The Marché des Enfants Rouges is the oldest covered market in Paris, dating back to 1615. The seemingly strange name of the “Red Children” was derived from a hospital and orphanage which in the 1500s housed countless lost children, all of whom were dressed completely in red. Originally, a few vendors set up vegetable stalls next door to the orphanage, and hence the name of the Market of the Enfants Rouges. In 1615, in the reign of Louis XIII, it became a full-fledged popular market, and in 1777 it was transformed into a covered market when the orphanage and hospital were abandoned. The name stuck. It was in continuous use until 1994 when the structure was in peril of collapsing and was condemned. Happily, due to efforts of Jacques Chirac and devoted locals, it was saved and restored during a six-year period. Today, it is as lively as any market that you will find in Paris, and perfect for a summer indoor/outdoor picnic!
The temptations of any French market for a home cook are lethal with rows of tomatoes of all colors, white and green asparagus, purple-hued gleaming eggplants, and mushrooms of all varieties. Butchers displaying every cut of meat along with chickens, whether yellow-grain fed or with “black feet”, are side by side next to stalls offering strings of sausages, and cheeses of all varieties. As a tourist staying in a hotel room with not even a hot plate in sight, all this alluring produce can only lead to hungry sighs of frustration for those who are passionate about cooking. The market of the Enfants Rouges solves the problem – there are innumerable small stands or cafés that cook all this gorgeous food for you.
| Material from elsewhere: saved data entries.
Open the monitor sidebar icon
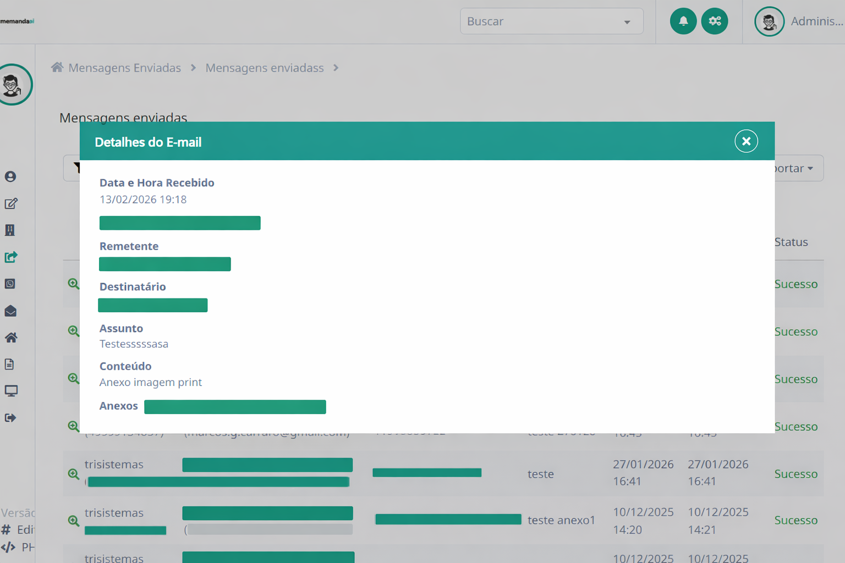Screen dimensions: 845x563 (x=10, y=391)
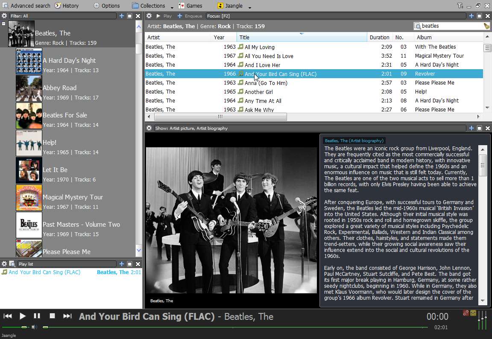492x339 pixels.
Task: Mute audio with the speaker icon
Action: click(x=34, y=327)
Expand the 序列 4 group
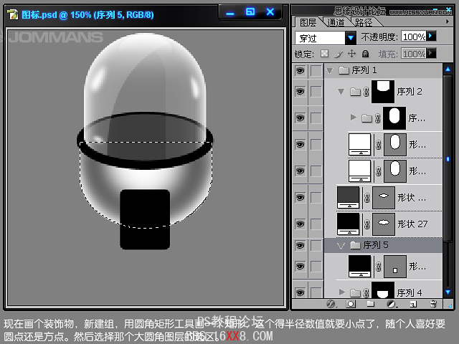Viewport: 459px width, 344px height. tap(341, 292)
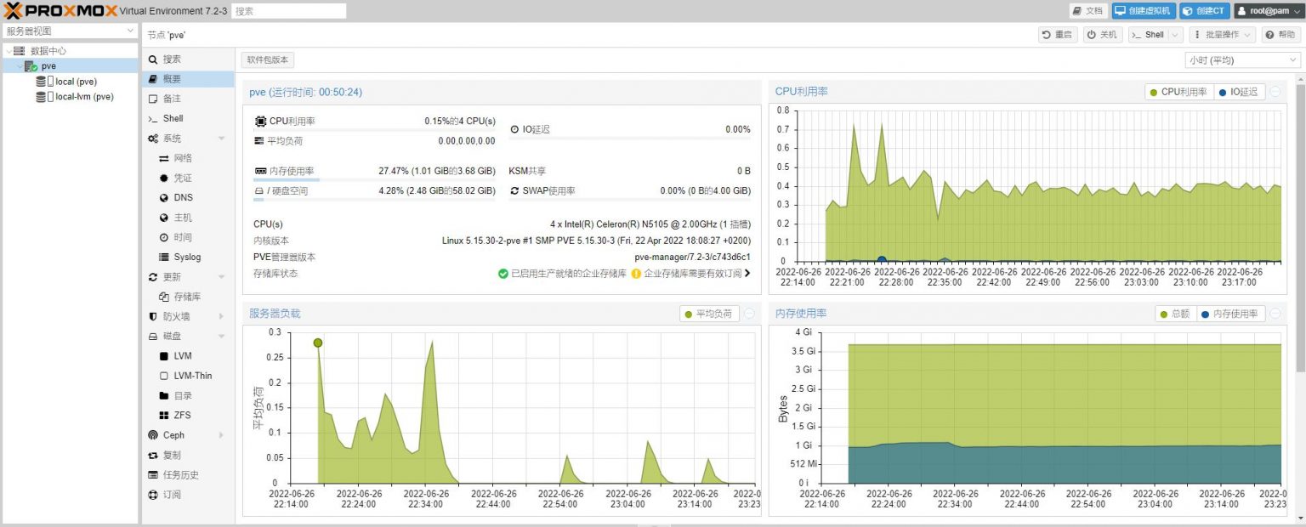
Task: Click the top search input field
Action: 288,11
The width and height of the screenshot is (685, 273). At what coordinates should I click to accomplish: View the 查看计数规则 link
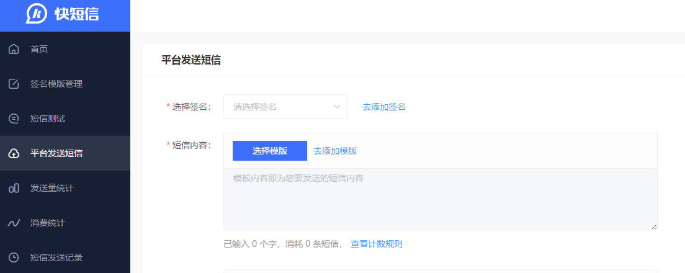377,244
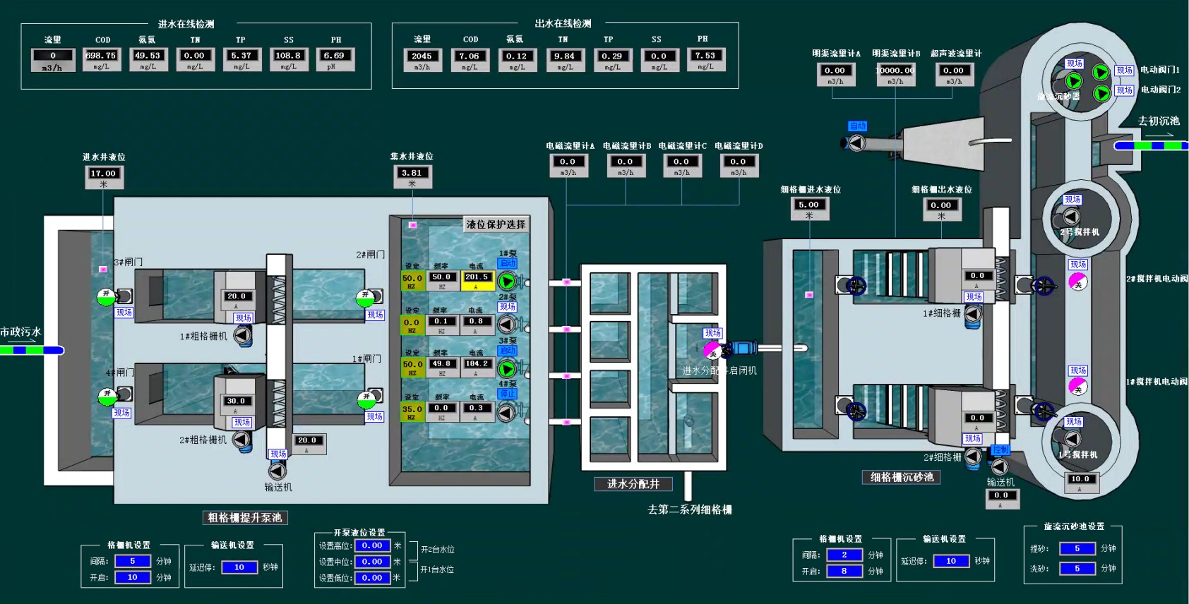
Task: Click the 液位保护选择 button
Action: coord(496,224)
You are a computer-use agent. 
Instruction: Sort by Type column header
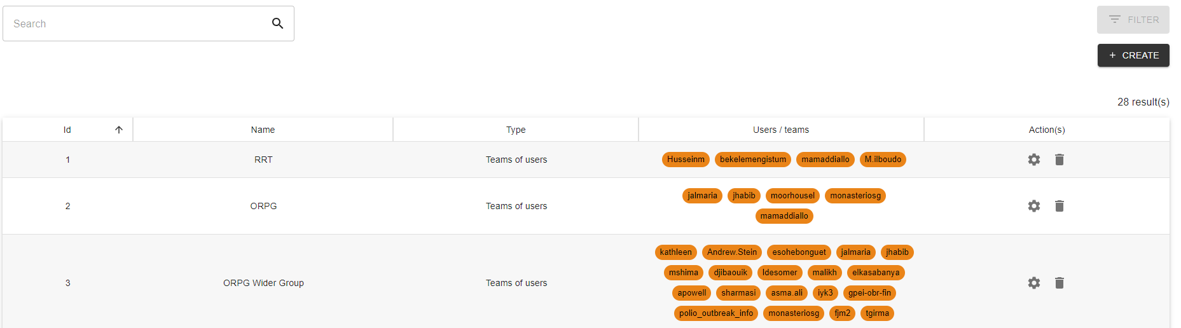(516, 130)
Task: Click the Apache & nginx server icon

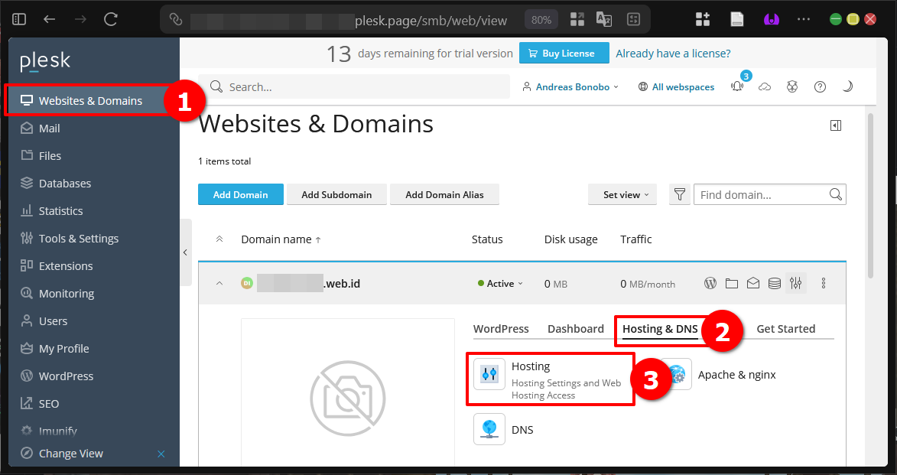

At the Marché des Enfants Rouges, “Traiteurs” (prepared food shops) are dotted between stands of fresh vegetables, glistening displays of fresh fish and shellfish, and hams and charcuterie. There are Middle Eastern traiteurs selling every form of mezze and sweet confections. With a nod to the USA, there is a “Burger-Fermier” with a Gallic twist: a burger topped with Mimolette, Cantal, or Maroilles cheese. Italian traiteurs offer lasagna, stuffed ravioli with cep mushrooms, and fresh pasta with homemade sauces. Moroccan stalls sell aromatic tagines with olives and preserved lemons, carrot salads, and sugary pastries. The Bio (health food) – Wagners offers homemade smoothies made from the nearby mounds of pineapples, oranges, mangoes, and even avocadoes and cucumbers. Choose your food and head to nearby long wooden communal picnic tables where you can enjoy a feast from the international cuisine of your choice. In addition, there are two small cafés. The Estaminet des Enfants Rouges provides their own outdoor and indoor tables with tartines for breakfast, and salads and entrees later in the day. The colorful “Corossol des Iles”, festooned with overhead ribbons, serves spicy Creole dishes of shellfish and stews to bring a touch of French Haiti to Paris.
As you eat, there is a steady mesmerising dance of shoppers, merchants hawking their produce, and curious tourists snapping photos of the delectable displays of food that create a fascinating impromptu theatre performance. The Marché des Enfants Rouges is the “Moveable Feast” that Hemingway called Paris. It is a hedonistic delight.